The problem with the NYS government is, if there isn't something in it for them, they're against it.  Right now, the only place for MMA fights in NY are on Indian reservations, where the fights are often done under less than sane conditions. (poor safety, no insurance, etc).  So rather than allow the fights under controlled conditions, they get pushed into the back room. Mean while, Pennsylvania just legalized it and promoters are heading that way, boosting the economy.


----------



## KenpoVzla (Oct 29, 2010)

What a narrow minded person. Add rules, regulations.... no problem, but taking pride in banning it?

Not sure how old this article is, but MMA is a legitimate sport and its reputation has grown over the years. 

I hope this backfires somehow.


----------



## Tez3 (Oct 29, 2010)

I take it then that there's no crime, unemployment,social problems etc in New York then for this guy to look at sorting so he picks on MMA? 

It's a sport which can be well regulated, it brings money in, provides employment and in these days of credit crunch and hard times should be welcomed.
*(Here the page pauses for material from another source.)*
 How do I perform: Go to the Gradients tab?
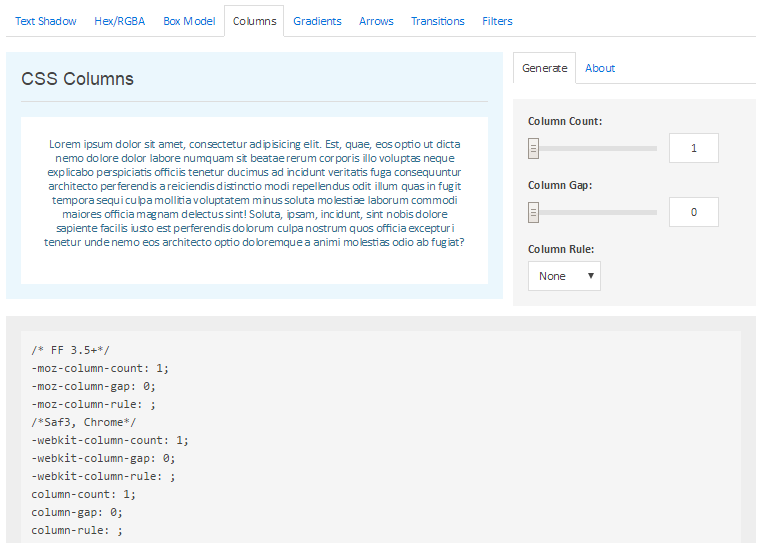[317, 21]
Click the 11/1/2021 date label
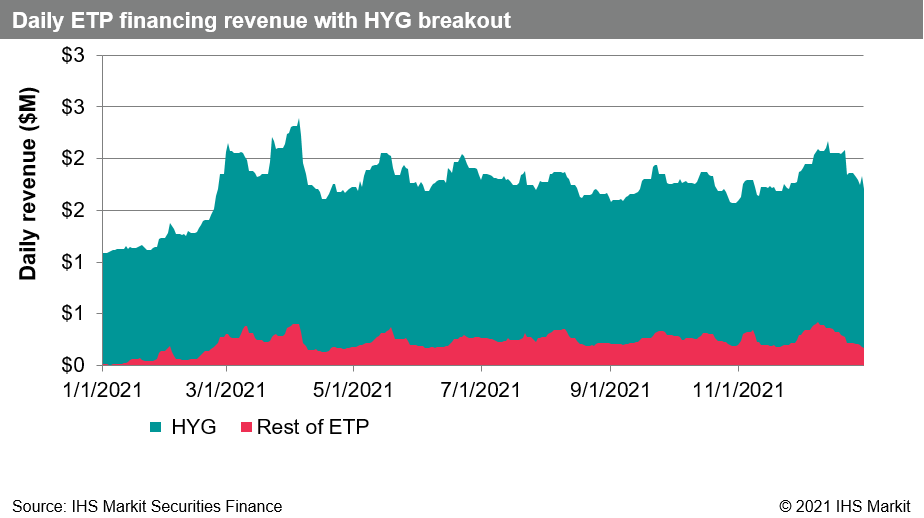This screenshot has height=518, width=924. (738, 386)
I bet he hasn't thought of the people it could benefit other than the promotion itself, there's taxi drivers, security staff, venue staff, medical staff, local clubs and pubs/bars etc etc who could benefit from a fight night. The city could charge a licence fee if they wish.

Has he stopped boxing as well then?


----------



## Bob Hubbard (Oct 29, 2010)

NY's politicians are a rather useless lot.  Last year they basically froze the state government for several months over a dispute on who the guy in charge was. They'd walk in, sign in, and leave, thereby ending the session, claim that cutting through the chamber to use the bathroom justified a quorum, etc. They've got a track record of killing actual useful legislation, in favor of bills that enrich themselves.  NYS is reported to have one of the most corrupt state governments in the US.  So, articles like this don't surprise me. 

The added jobs for event staff, increased business for nearby venues and transportation, and yes, overtime for police all could help economically. But, Helping NYrs is far towards the bottom of a NY Senator or Assemblyman's TODO List.


----------